BEGIN Supplied data

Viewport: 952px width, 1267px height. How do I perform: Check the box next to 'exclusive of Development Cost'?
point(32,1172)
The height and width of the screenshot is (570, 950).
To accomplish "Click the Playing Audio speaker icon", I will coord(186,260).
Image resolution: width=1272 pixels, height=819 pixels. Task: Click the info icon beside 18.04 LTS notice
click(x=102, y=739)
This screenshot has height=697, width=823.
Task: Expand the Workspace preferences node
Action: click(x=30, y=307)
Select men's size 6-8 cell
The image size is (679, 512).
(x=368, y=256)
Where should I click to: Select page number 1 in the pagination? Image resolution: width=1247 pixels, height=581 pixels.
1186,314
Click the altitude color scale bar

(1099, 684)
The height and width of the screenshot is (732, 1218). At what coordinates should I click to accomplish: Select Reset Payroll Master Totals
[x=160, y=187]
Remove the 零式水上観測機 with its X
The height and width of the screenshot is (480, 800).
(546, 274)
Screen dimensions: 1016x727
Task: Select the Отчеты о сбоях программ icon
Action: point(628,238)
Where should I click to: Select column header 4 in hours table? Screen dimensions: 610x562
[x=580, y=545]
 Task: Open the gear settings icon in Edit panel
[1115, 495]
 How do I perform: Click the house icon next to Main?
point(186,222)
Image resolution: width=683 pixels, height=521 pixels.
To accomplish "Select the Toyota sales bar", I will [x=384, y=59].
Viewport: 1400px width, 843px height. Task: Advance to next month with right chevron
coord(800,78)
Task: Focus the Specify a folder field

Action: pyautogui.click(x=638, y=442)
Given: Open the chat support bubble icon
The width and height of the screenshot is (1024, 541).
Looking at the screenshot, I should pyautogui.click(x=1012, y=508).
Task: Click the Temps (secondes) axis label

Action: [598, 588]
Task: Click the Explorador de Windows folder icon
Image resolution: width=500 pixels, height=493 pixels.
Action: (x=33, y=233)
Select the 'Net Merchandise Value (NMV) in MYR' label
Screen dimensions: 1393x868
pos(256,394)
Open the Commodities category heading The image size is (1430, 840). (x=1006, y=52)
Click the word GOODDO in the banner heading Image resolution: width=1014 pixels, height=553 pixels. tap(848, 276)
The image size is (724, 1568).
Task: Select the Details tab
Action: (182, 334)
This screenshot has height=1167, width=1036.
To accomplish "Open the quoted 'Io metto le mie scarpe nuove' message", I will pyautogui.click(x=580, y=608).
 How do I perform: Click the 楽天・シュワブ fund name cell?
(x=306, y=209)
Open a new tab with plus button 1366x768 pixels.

END Supplied data

=== About this exercise ===
Look through the preceding entries for the word "will". Report how many lines hold it, and only that number.

=== Solution for this exercise ===
3